=== Begin Enclosure ===

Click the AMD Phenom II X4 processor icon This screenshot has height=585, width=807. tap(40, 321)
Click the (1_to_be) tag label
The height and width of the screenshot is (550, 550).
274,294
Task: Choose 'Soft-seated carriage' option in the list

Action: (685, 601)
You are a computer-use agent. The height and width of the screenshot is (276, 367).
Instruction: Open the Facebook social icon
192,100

=== End Enclosure ===
=== Begin Enclosure ===

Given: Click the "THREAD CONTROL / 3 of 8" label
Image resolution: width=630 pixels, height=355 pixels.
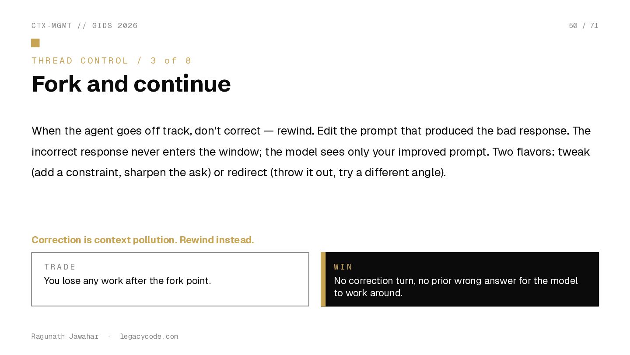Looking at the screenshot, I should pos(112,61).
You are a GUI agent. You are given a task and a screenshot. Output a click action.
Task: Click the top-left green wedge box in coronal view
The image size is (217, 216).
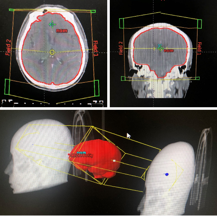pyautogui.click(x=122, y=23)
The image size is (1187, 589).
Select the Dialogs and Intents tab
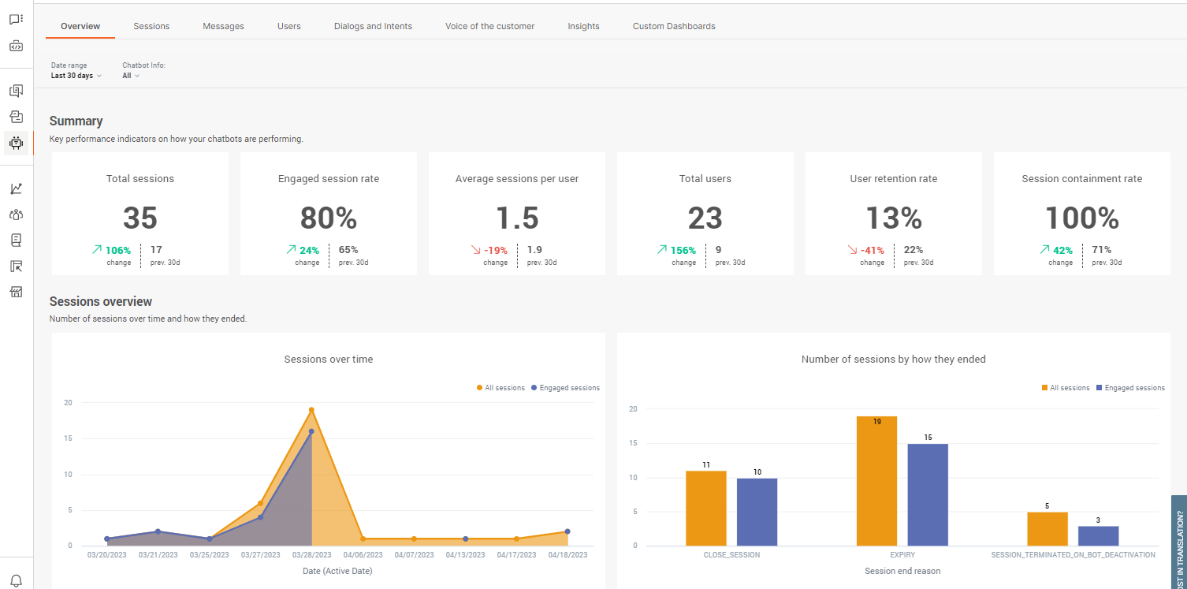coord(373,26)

=== End Enclosure ===
=== Begin Enclosure ===

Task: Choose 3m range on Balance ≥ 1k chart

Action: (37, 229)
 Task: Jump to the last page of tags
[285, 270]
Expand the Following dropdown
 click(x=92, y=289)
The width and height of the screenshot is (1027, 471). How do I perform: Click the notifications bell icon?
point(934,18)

=== End Enclosure ===

Work instruction: Across the data, count every line where the string "agent" turns up, then write only that count.

Worked solution: 2